──────── Input for this task

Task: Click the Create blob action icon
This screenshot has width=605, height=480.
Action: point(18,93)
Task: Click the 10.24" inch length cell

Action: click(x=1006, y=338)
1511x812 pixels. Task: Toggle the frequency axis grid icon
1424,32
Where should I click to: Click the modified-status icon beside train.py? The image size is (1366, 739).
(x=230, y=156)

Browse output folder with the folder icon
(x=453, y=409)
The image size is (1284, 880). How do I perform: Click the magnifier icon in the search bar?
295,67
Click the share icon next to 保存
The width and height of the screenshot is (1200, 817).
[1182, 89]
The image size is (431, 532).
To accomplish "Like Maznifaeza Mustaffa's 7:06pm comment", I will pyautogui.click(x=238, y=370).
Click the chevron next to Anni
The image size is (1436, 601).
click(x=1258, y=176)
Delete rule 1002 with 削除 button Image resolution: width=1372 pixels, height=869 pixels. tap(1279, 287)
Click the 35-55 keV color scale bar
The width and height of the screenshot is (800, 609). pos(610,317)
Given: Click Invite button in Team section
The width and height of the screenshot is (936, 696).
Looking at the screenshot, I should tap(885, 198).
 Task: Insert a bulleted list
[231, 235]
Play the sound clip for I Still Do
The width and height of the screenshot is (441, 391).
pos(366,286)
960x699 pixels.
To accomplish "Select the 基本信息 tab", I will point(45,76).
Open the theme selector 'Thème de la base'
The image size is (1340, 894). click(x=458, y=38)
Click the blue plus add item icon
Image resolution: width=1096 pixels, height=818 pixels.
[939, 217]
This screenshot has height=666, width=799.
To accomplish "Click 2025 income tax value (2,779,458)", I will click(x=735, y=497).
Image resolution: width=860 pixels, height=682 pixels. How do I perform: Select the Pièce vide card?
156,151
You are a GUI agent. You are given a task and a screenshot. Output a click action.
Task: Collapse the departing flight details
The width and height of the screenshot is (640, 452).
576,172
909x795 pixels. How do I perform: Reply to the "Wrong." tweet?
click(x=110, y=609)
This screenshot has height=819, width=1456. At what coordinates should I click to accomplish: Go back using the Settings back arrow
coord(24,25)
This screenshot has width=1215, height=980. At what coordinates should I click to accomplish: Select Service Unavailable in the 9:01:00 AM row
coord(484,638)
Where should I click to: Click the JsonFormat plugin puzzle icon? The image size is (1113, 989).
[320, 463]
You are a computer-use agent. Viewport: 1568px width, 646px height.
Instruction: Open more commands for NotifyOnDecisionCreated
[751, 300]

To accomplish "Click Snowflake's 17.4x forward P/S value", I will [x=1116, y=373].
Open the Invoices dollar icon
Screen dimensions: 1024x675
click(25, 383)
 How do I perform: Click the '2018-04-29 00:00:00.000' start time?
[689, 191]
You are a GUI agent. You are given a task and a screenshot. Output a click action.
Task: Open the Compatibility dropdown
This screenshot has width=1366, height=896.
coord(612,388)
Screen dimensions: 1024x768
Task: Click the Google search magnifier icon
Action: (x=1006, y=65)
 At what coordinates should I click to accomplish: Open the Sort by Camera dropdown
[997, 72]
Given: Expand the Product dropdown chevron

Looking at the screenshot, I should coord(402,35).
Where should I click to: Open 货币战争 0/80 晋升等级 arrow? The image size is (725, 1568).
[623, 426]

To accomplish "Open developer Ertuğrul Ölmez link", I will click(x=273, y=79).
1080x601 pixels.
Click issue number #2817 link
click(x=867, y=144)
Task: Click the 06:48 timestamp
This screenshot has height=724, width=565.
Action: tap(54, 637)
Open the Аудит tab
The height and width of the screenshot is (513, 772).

────────────────

Task description >>
If a line in the entries above contains "button", report it.

Solution to the exercise >>
Delete rule 1002 with 削除 button Image resolution: width=1372 pixels, height=869 pixels. tap(1279, 287)
Given: Click Invite button in Team section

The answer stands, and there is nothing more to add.